[Start Task inputs]
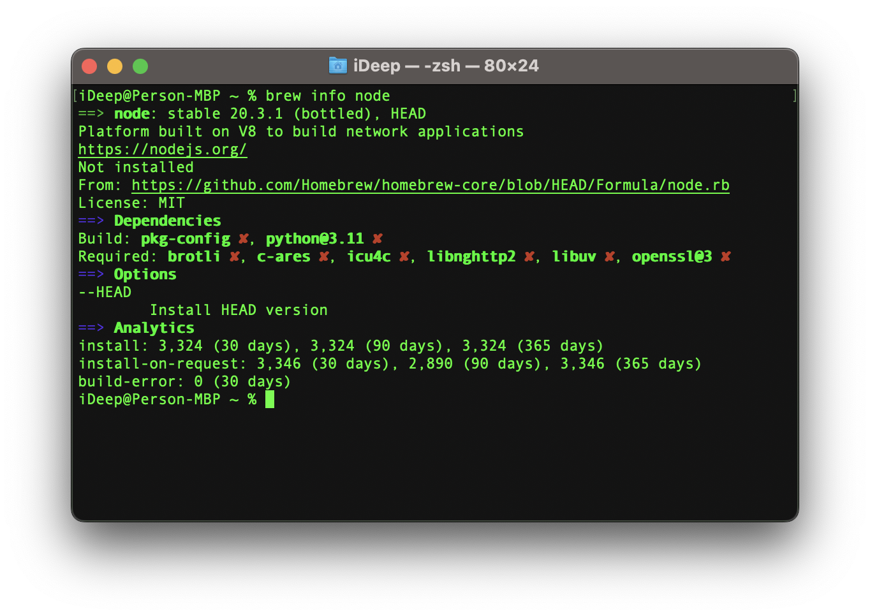Click the green zoom button of the Terminal
Viewport: 870px width, 616px height.
click(x=140, y=66)
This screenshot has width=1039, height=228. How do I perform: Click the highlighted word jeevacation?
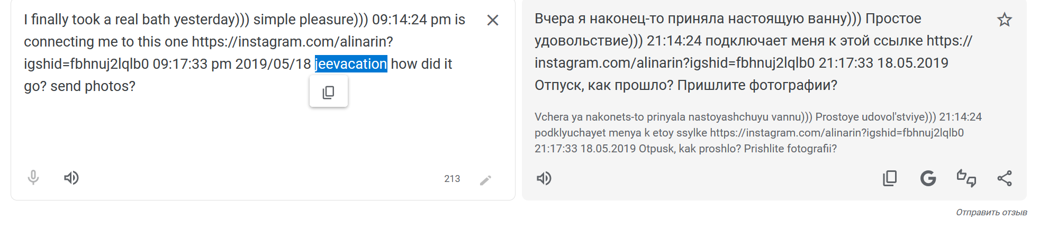[x=351, y=64]
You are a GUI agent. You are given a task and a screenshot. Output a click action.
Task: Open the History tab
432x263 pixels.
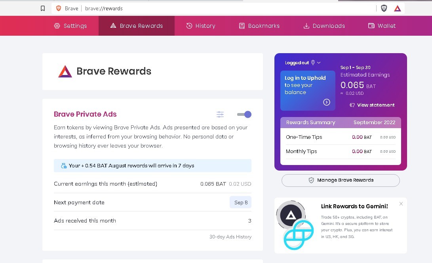tap(201, 26)
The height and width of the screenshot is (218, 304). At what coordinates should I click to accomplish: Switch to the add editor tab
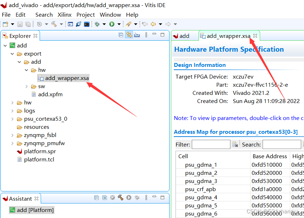tap(185, 35)
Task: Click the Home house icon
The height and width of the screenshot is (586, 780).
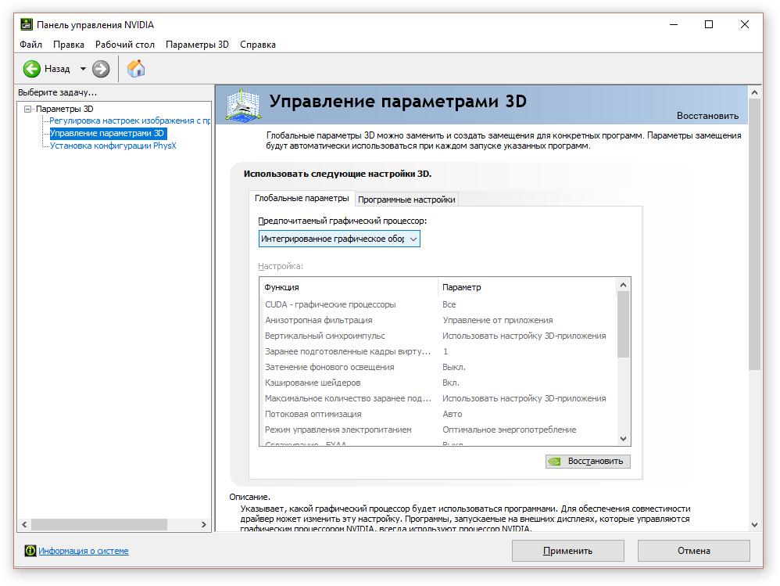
[End Task inputs]
Retype every line of the extracted entries above exactly as it appears, leaving out the pictures.

* _Full output_:
Click the green zoom button of the Terminal
Viewport: 870px width, 616px height.
click(x=140, y=66)
This screenshot has width=1039, height=228. How do I perform: Click the highlighted word jeevacation?
[x=351, y=64]
You are a GUI agent. You are given a task and a screenshot. Output a click action.
Task: Open the History tab
432x263 pixels.
tap(201, 26)
The height and width of the screenshot is (218, 304). At what coordinates should I click to accomplish: Switch to the add editor tab
tap(185, 35)
Task: Click the Home house icon
The height and width of the screenshot is (586, 780).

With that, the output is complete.